Text block »
_____
The most notable feature of the project to make public materials from the Japanese colonial period is that organization of the materials, which was mainly carried out by the National Museum of Korea, was expanded to other national museums in Gyeongju, Buyeo, and Daegu. The Gyeongju National Museum re-excavated Silla royal tombs, including Geumgwanchong (Gold Crown Tomb) and Geumnyeongchong (Gold Bell Tomb), and produced new results that revealed errors and distortions in the surveys of the Japanese colonial period and shed light on the structure and construction technology used in Silla tombs. By revealing materials from the ancient tombs in Dalseong in Daegu, the Daegu National Museum has been showing the archaeological aspects of the Daegu area, which was a regional base of the Silla Kingdom. The Gimhae National Museum produced important research results on the exchange between Gaya and Silla and the development of the two kingdoms based on materials from surveys of the ancient tombs in Haman and Changnyeong. Meanwhile, the Buyeo National Museum and the Gongju National Museum are investigating the development and transformation of Baekje capitals during the Ungjin and Sabi periods based on materials on Baekje tombs and temples. Hence, the disclosure of colonial period materials by regional branches of the NMK is an opportunity to produce important academic results related to their respective regions, which can also be utilized in various fields such as exhibitions and education. Meanwhile, the NMK is working on making public materials from North Korean territory, such as the Nangnang (Lelang commandery) and Goguryeo, which are hard to see in South Korea. Although Nangnang is considered an important cultural base related to the growth of Korea’s ancient kingdoms, archaeological investigation is impossible as no related sites remain in South Korea. As such, the Nangnang relics and materials at the NMK are important clues for relieving this academic thirst. Continued research is needed as the NMK’s collection includes various items from China, Central Asia, and other countries.
_____
Records »
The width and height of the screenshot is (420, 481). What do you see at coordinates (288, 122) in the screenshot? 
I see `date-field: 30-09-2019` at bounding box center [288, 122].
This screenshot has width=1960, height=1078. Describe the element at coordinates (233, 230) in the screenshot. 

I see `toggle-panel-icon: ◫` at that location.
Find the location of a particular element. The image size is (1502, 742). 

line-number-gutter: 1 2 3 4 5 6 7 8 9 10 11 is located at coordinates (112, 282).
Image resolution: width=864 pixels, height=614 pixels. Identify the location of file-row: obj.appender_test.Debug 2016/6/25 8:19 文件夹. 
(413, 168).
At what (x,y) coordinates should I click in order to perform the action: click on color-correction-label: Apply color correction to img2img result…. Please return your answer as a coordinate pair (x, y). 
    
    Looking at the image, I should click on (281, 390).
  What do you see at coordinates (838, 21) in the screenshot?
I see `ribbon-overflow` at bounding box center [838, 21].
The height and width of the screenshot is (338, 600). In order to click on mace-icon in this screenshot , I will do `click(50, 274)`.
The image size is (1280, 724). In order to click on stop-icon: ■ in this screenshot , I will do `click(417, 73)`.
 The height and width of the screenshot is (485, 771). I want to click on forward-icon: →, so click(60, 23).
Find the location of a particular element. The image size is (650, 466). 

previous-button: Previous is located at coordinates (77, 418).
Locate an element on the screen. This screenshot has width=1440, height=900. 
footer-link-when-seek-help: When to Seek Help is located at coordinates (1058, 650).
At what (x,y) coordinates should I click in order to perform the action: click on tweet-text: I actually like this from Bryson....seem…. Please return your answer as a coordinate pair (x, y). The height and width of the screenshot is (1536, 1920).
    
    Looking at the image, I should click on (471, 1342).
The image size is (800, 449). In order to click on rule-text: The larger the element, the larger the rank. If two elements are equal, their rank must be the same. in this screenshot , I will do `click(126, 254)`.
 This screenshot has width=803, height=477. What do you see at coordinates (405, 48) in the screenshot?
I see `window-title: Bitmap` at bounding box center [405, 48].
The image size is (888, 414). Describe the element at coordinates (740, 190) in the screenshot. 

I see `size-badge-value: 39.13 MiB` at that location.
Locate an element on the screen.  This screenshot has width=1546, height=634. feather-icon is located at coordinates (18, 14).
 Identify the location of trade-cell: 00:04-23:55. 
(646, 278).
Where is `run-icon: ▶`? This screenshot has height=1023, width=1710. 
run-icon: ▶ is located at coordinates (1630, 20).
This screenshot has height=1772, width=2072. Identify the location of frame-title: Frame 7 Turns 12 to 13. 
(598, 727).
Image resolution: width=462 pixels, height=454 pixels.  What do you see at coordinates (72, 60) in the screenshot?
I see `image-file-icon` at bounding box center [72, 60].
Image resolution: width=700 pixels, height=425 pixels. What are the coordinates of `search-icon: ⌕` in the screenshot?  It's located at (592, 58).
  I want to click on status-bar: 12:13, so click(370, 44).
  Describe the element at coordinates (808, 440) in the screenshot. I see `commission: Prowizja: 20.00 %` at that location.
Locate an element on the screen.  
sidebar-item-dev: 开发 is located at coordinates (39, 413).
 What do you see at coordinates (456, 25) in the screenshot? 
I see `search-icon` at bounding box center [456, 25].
_____
Exercise 1 »
Answer these from the text on colonial-period museum materials, not the rows:
(a) Which two Silla royal tombs did the Gyeongju National Museum re-excavate?
(b) Surveys of ancient tombs in which two places supplied the materials for the Gimhae National Museum's research?
(c) According to the text, why is archaeological investigation of Nangnang impossible in South Korea?
Exercise 2 » Continue the text on colonial-period museum materials with a short paragraph that follows on from its final sentence.

Your response 1 »
(a) Geumgwanchong (Gold Crown Tomb) and Geumnyeongchong (Gold Bell Tomb)
(b) Haman and Changnyeong
(c) No related sites remain in South Korea.

Your response 2 »
This year marks the tenth year since the start of the project to make public the museum’s materials from the Japanese colonial period. Up until now, priority has been placed on organizing and publishing materials owned by the museum. Currently, most documents and gelatin dry plates have been made available online for use by anyone at any time. In addition, the museum has continued to reinvestigate historical sites to put in order the relics, records made at the time of initial survey, and photographs, based on which 41 reports have been published so far. Intensive research and publishing of materials over the past 10 years has to some extent resolved basic curiosity about Japanese colonial period materials. The next step is to focus more on utilization of the materials. The newly organized data on each relic and historical site must be gathered for multidisciplinary interpretation and study. However, there are still limitations to investigating materials disconnected from their original excavation situation and context. To solve this problem, research should be expanded to cover not only the collections of the NMK but all materials produced during the colonial period, and research methods should also be further diversified. It is our hope that the next 10 years will prove to be even more fruitful than the past 10 years.